Cinq jours après le terrible incendie qui a ravagé le grand marché central de la capitale forestière, l’application des premières mesures gouvernementales crée un contraste saisissant et douloureux sur le terrain. Si la réduction du périmètre de sécurité ordonnée par la ministre du Commerce, Fatima Camara, permet à certains commerçants de rouvrir leurs boutiques, pour les centaines de victimes directes du brasier, ce mercredi 24 juin 2026 est une nouvelle journée de calvaire et d’impuissance.
Le supplice des sinistrés : Regarder les autres travailler
Au milieu des décombres et des conteneurs tordus par la chaleur, une frontière invisible s’est installée. D’un côté, les propriétaires des zones épargnées vaquent librement à leurs occupations. De l’autre, les sinistrés errent, sans étal, sans abri et sans capital, condamnés à observer le retour à la normale de leurs collègues.
Amadou Oury Diallo, un commerçant qui a tout perdu, témoigne de ce traumatisme quotidien devant la carcasse calcinée de son ancienne boutique.

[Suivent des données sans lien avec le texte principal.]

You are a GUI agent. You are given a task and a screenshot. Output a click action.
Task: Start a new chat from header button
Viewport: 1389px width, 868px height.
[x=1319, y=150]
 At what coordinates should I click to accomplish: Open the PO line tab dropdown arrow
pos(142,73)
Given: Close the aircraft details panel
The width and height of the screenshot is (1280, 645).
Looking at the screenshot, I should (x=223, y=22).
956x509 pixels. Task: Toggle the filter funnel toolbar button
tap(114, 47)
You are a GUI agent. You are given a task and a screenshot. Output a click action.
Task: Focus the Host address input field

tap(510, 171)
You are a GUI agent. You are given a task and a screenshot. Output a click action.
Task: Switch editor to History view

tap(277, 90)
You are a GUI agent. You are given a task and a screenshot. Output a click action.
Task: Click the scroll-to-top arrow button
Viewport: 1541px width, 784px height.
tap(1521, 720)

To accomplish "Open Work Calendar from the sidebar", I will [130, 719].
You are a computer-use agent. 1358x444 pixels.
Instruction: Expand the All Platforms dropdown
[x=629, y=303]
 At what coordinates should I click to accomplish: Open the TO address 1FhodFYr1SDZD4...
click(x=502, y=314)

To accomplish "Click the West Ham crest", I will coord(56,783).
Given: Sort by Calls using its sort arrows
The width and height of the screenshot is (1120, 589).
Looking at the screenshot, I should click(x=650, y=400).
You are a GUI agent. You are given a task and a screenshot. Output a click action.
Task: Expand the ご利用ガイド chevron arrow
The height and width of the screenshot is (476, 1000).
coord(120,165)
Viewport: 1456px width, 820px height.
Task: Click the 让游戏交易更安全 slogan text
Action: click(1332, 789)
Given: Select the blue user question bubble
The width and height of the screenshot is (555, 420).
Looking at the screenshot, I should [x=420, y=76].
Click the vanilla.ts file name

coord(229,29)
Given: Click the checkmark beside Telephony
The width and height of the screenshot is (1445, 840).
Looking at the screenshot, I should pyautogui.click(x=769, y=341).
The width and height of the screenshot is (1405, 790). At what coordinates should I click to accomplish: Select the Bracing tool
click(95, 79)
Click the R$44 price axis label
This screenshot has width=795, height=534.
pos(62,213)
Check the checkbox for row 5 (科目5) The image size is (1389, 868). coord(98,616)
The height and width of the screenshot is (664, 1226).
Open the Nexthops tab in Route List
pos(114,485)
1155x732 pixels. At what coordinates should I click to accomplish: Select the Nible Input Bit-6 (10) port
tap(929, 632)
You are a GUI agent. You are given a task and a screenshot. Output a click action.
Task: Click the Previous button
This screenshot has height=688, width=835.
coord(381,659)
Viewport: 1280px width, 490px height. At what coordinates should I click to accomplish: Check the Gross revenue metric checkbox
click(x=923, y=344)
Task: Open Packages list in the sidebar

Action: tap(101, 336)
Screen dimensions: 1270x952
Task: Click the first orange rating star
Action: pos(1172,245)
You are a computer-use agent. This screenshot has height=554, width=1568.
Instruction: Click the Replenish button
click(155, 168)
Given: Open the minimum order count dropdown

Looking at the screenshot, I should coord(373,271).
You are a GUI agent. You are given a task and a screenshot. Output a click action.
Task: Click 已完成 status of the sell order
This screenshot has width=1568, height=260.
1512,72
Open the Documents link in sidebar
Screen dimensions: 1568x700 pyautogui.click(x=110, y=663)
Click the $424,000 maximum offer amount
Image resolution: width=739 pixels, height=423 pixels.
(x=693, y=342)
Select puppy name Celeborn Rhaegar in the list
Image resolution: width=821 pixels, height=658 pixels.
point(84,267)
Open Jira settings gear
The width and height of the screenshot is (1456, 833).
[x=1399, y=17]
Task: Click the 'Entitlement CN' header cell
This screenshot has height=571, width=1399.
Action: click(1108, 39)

« Moi qui suis arrêté devant vous, je n’ai aucun lieu où je vais faire sortir mon bagage, parce qu’il n’y en a pas. Tout a été réduit en cendres. Mais malgré tout ça, on ne peut pas rester assis à la maison pendant qu’on a des familles à nourrir. Il faut qu’on ait où rester pour chercher notre prix de pain en attendant la reconstruction », raconte-t-il.
Au-delà de l’espace de vente, c’est une crise humanitaire immédiate qui couve. « Il y en a certains parmi nous aujourd’hui, ils sont totalement pauvres. Si vous ne leur donnez pas un plat à manger, ils n’ont pas de quoi s’alimenter », lâche-t-il avec gravité.
L’urgence d’une alternative provisoire avant la reconstruction
Pour ces pères et mères de famille, attendre le lancement et la fin des grands travaux de reconstruction promis par le président Mamadi Doumbouya est un luxe temporel qu’ils ne peuvent pas se permettre. La pression de la vie quotidienne et les dettes contractées auprès des créanciers ou des banques accentuent l’urgence.
Ousmane Bah, une autre victime direct du sinistre, ne cache pas ses larmes face à l’inactivité forcée qui frappe tout son entourage.
« Quand on regarde, on a que les yeux pour pleurer. Nos conteneurs ont été ravagés. On prie pour que l’autorité n’attende pas trop longtemps avant de nous trouver une alternative rapide pour qu’on ait un endroit pendant ce moment de crise. J’ai perdu presque toute mon économie, et mes frères, mes sœurs et mes amis ont tous été affectés », a-t-il alerté.
L’ANGUCH et la municipalité interpellées
Face à cette fracture sociale naissante sur le site du marché, les regards se tournent désormais vers la municipalité et l’Agence nationale de gestion des urgences et catastrophes humanitaires (ANGUCH), dont le directeur général était en constatation sur les lieux mardi avec le parquet.
Les sinistrés n’attendent pas seulement des promesses de reconstruction à long terme, mais des mesures d’urgence immédiates : un site de recasement temporaire, des tentes humanitaires ou des allocations de subsistance pour traverser la saison des pluies. L’élan de solidarité et de maturité salué par le Gouverneur, le Colonel Moussa Condé, doit maintenant se traduire par des actions d’assistance financière directes pour éviter que la détresse ne se mue en colère sociale.
Depuis N’Zérékoré, JOB BEAVOGUI, pour Lerevelateur224.com.